While the marketplace of menstrual cycle tracking and other reproductive health apps is fraught with inaccuracies and misinformation [30, 66], there are a small number that meet adequate standards, with a US study finding 18% of the reviewed menstrual cycle tracking apps were accurate [30], and a recent study validating some components of a fertility app [67]. Additionally, around 90% of women have a ‘normal’ cycle frequency (between 24 and 38 days) [68], thus apps that may have flaws in their content relating to those with irregular cycles, may still be beneficial to a majority of users with no cycle irregularity Further research into education gained from apps could involve testing the knowledge of a sample of women before and after prolonged periods using an accurate menstrual tracking application purposed for fertility awareness. Additionally, further analyses linking the quality of apps used by respondents to their demonstration of fertility knowledge obtained from the survey would enable the link between app use and knowledge to be understood in greater detail.
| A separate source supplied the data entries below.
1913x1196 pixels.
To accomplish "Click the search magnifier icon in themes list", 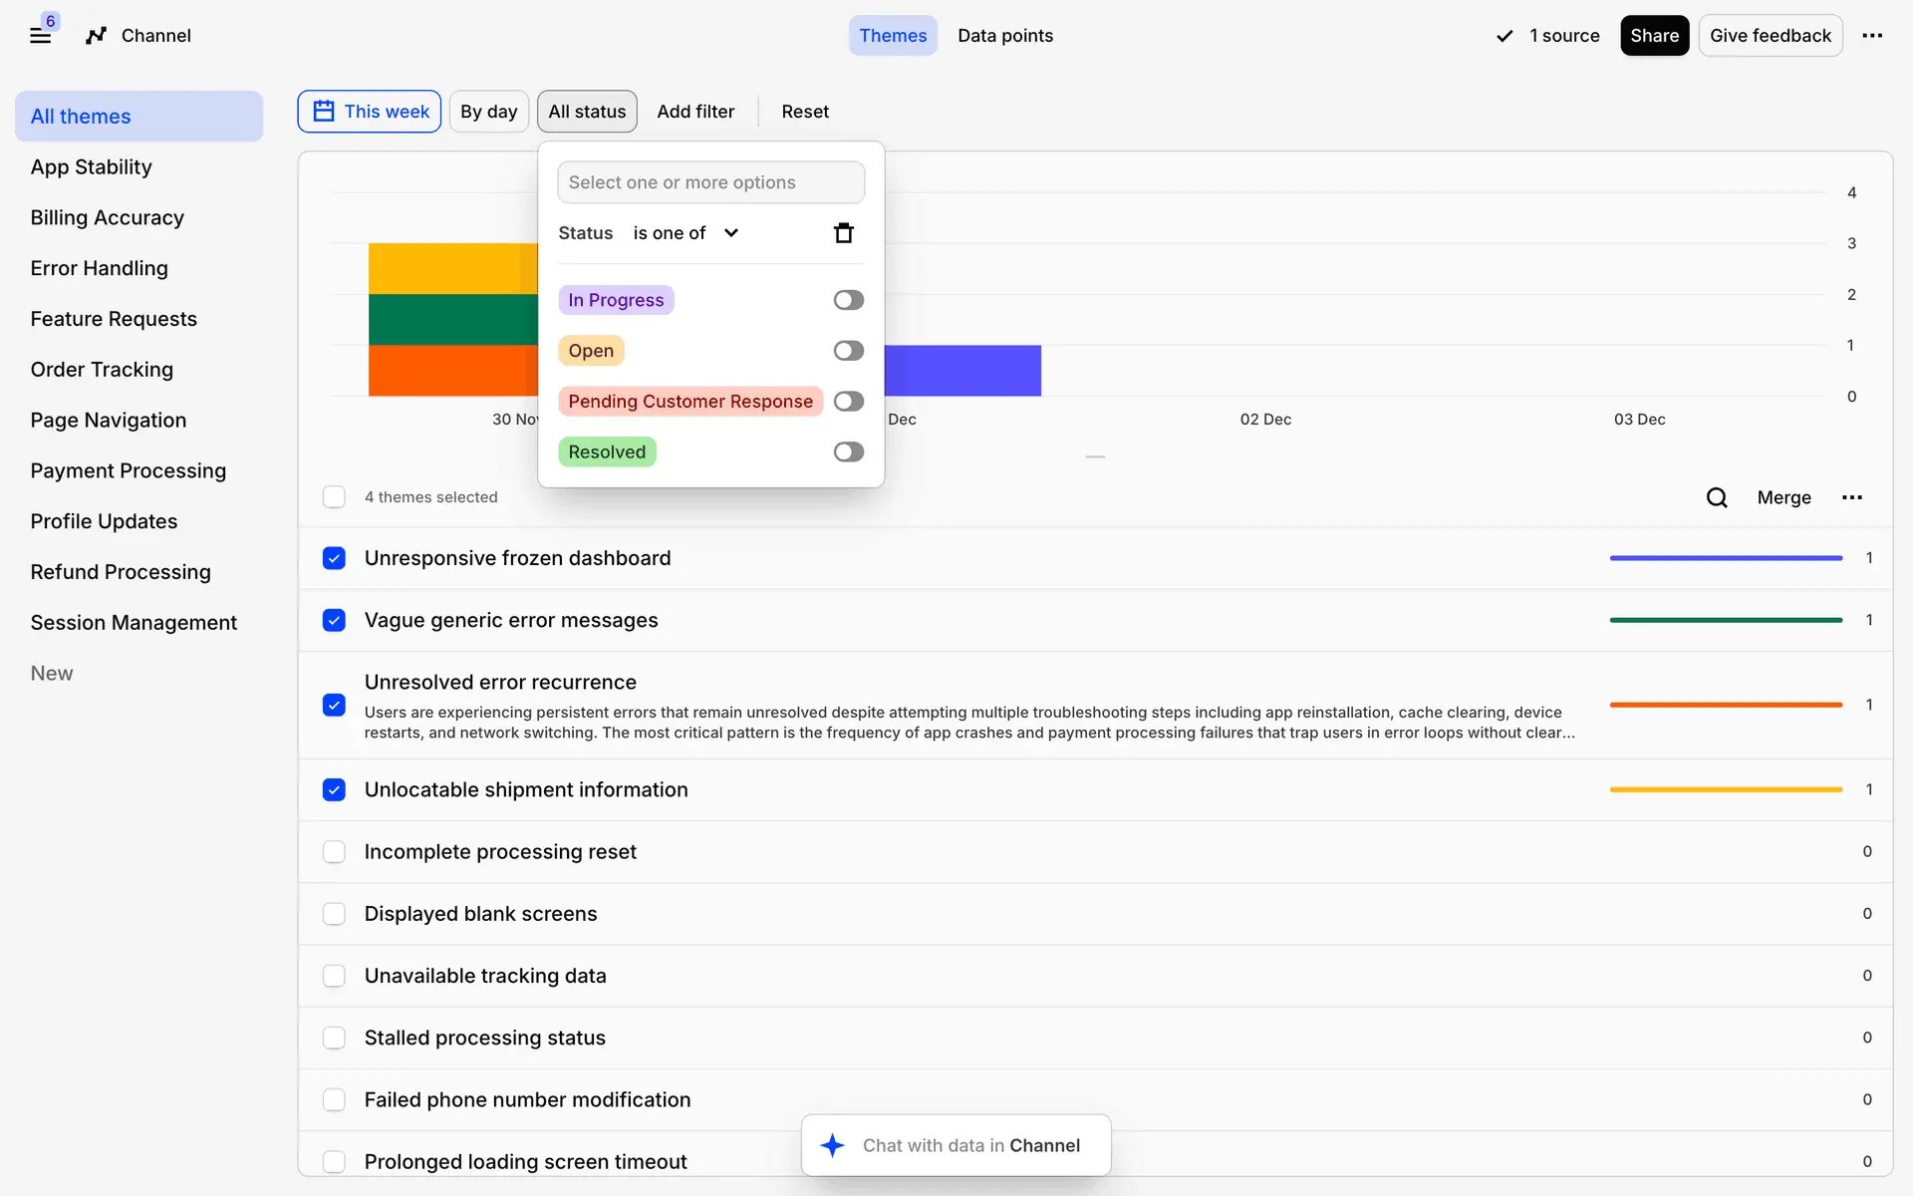I will click(1716, 497).
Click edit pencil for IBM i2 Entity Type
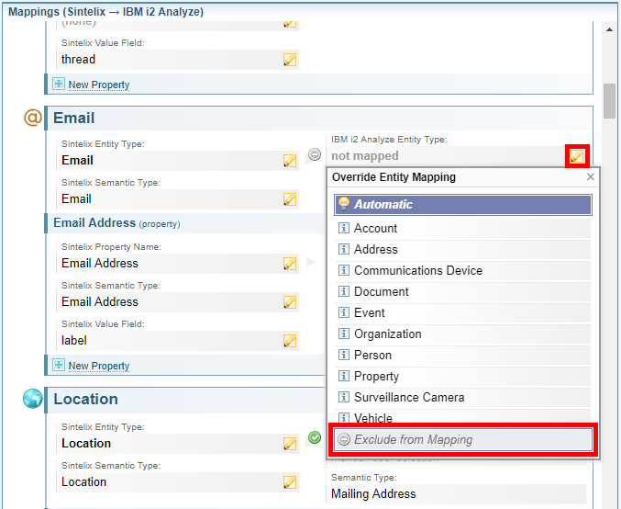Viewport: 621px width, 509px height. 576,156
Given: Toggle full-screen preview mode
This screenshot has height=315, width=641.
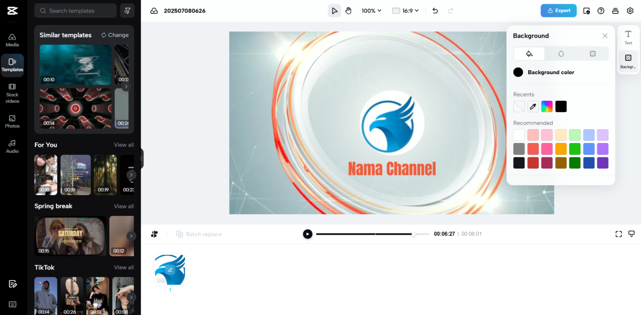Looking at the screenshot, I should (619, 234).
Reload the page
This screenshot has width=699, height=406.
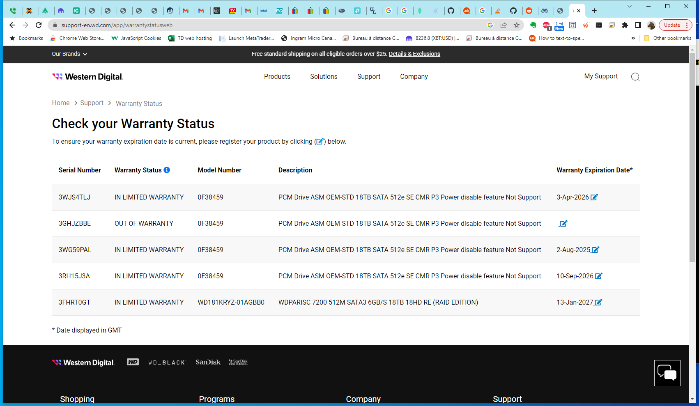click(x=39, y=25)
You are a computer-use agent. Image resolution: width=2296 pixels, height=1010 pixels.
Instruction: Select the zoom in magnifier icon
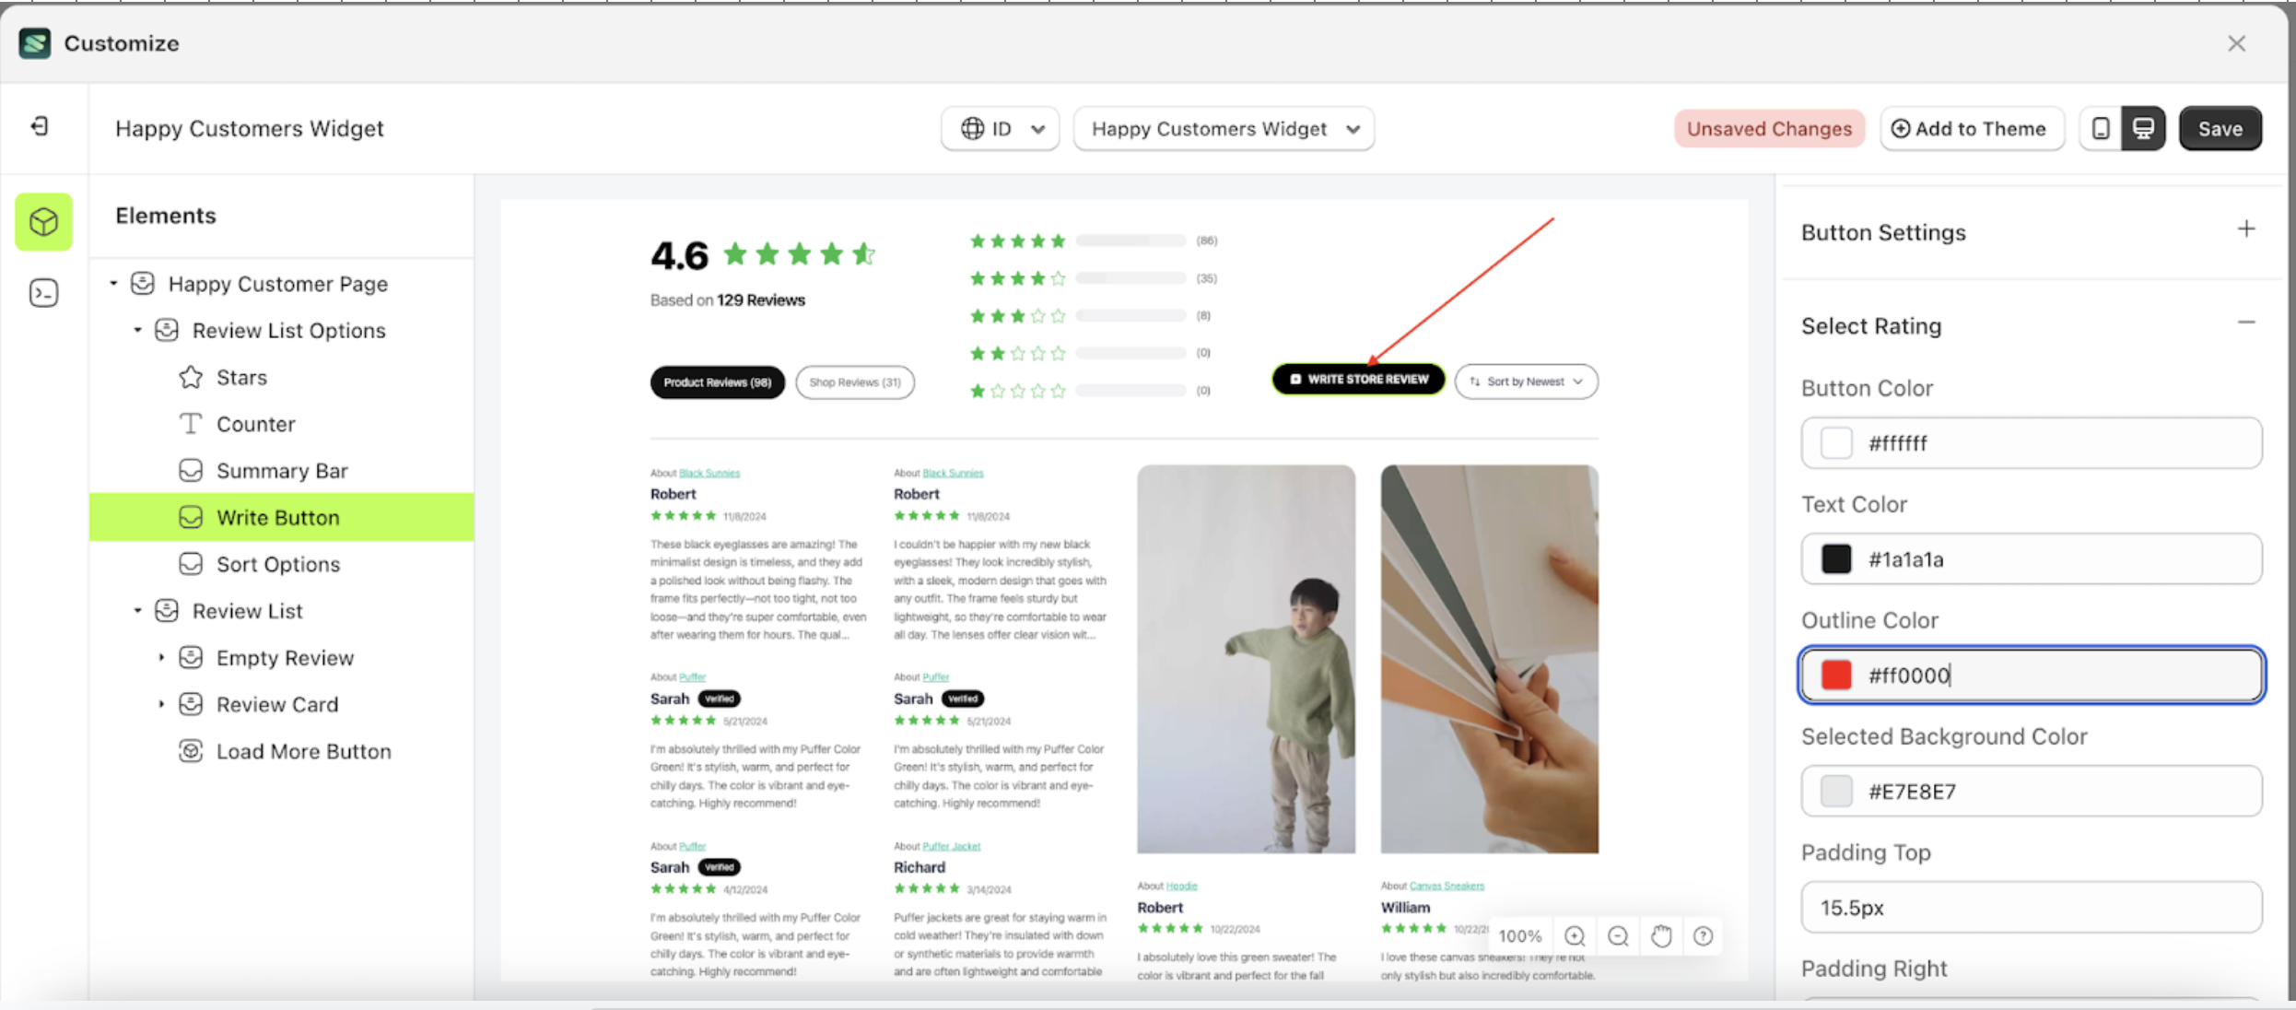[1575, 935]
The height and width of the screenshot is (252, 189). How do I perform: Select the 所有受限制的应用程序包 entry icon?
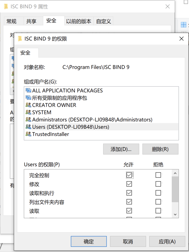(28, 98)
Although not associated directly with app use, an additional and important finding from this study was the observation that women with a history of conception (p < 0.001) or who were actively seeing to get pregnant (p < 0.001) were more aware of the miscarriage rate (p < 0.001 in adjusted model). This is consistent with findings that the general population often underestimate the prevalence of miscarriage [37], and couples who have experienced miscarriage reported that they were not previously aware of the frequency in which it occurs in the people around them [69]. As miscarriage is not often discussed amongst the general population, it is likely that lived experience was responsible for the significant differences in response rates to this question in women who had conceived in the past or that were trying to conceive.

Conclusions

This study has provided preliminary evidence for an association between fertility knowledge and reproductive health app use. This will be able to inform public health strategies aimed at increasing awareness of fertility throughout a woman’s reproductive years. Fertility knowledge and awareness are important, not only for family planning, but for young people to have realistic expectations and make lifestyle choices accordingly. The association between knowledge and app use in this study while significant, had a small effect size, and covered only one aspect of fertility. This may be a reflection of the disadvantages in the apps themselves as discussed above, or a reflection of the limited knowledge of the general population. In both cases, the distribution of fertility information to women is imperative, and should be delivered in a way that is highly accessible, and likely to be received by women. Smartphone applications may be one such avenue for the dissemination of this information, and this study presents a novel opportunity for public health interventions using this method. Regardless of the sources developing them, mobile phone applications play an increasingly important role in the provision of personal health information [41], and this study provides an insight into how smartphone applications may be able to educate women about their own fertility.